For years, Paul Zizka used to dislike photos of the wilderness if there was a human element to them. No people. No buildings. But then, on a picturesque winter’s night walking alone along the shore of Lake Minnewanka, Alta., Zizka just couldn’t find the perfect foreground. So, he put himself in the picture. What he discovered was that the photo told an entirely different story. “Sometimes, if you include a person, you can convey a sense of vulnerability,” he says from his home in Banff, Alta. “It makes some people think: ‘That’s the last place I’d want to be.’ Or sometimes it’s: ‘That’s the first place I’d want to be.’ A moment of bliss in the mountains.”

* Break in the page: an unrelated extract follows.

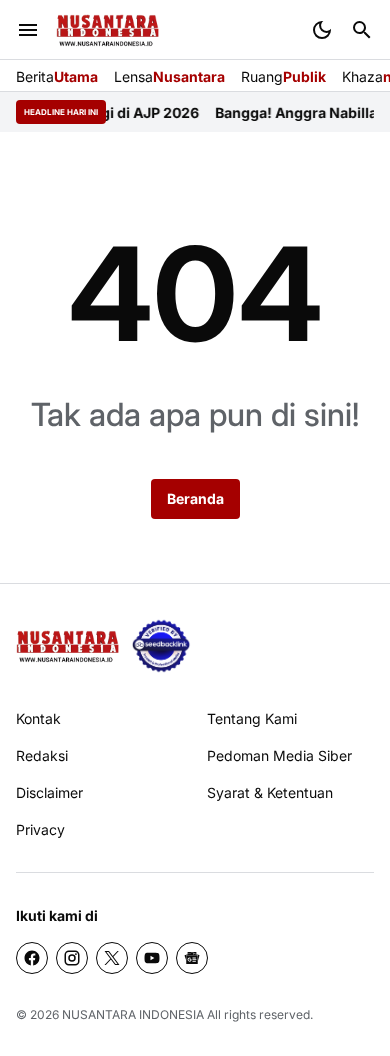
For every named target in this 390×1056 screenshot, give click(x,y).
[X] (112, 958)
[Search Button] (362, 30)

Before taking any self-portraits, Zizka will shoot the entire scene without any man or man-made elements. Then, once he’s done with his nature shots, he’ll jump on the other side of the lens and get creative. Rarely will you see Zizka’s face in his self-portraits, however. “It would make the image more about me,” he says, “than the magic of having a person there, part of nature.”
It can be lonely work. The wind is howling. The mountains can be intimidating. And how many people are willing to venture out alone into the cold winter’s night and wait for hours for that perfect background to shoot? “You hear the odd noise in the bush and you know there’s nobody around for kilometres,” he says. “It can be a bit daunting.” He has pictures to prove it.